--- start of DATASET ROWS ---
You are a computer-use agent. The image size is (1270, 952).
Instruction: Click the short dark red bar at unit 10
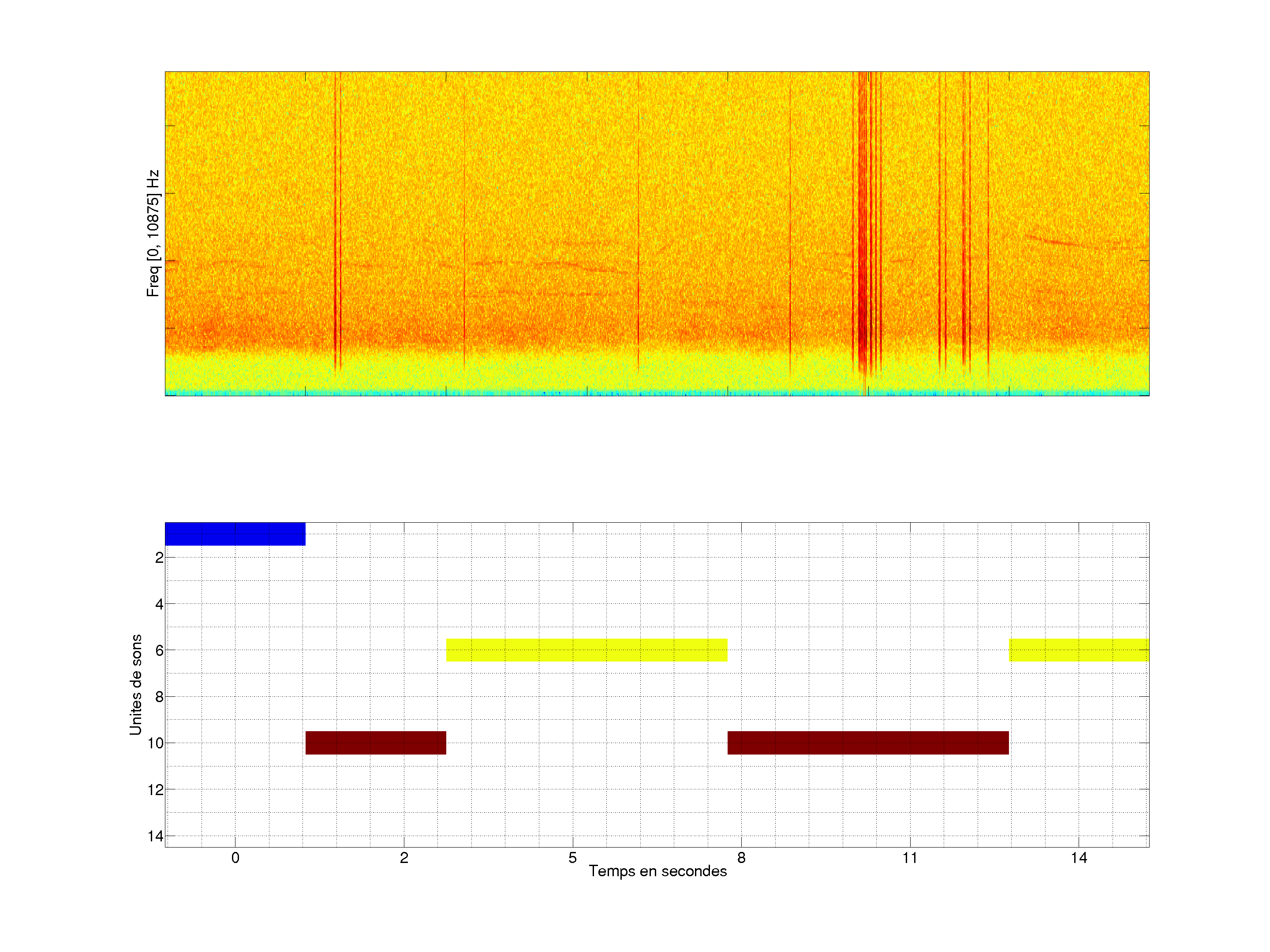tap(376, 743)
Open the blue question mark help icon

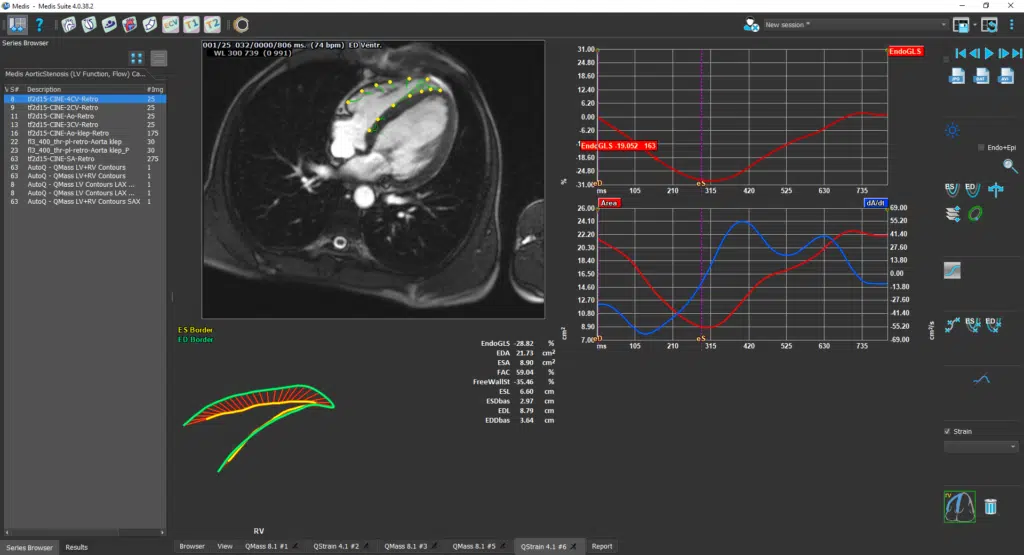point(39,24)
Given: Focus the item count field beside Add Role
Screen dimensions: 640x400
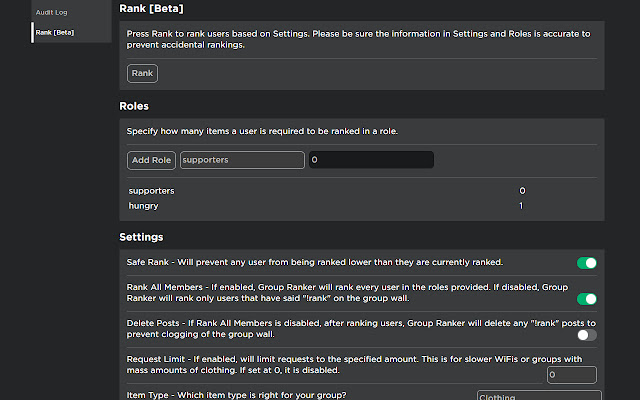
--- end of DATASET ROWS ---
Copy out every line from the one containing "Open the blue question mark help icon" down to the end of the items, leaving out the pictures.

◆ **EXERCISE SOLUTION**
Open the blue question mark help icon

point(39,24)
Given: Focus the item count field beside Add Role
Screen dimensions: 640x400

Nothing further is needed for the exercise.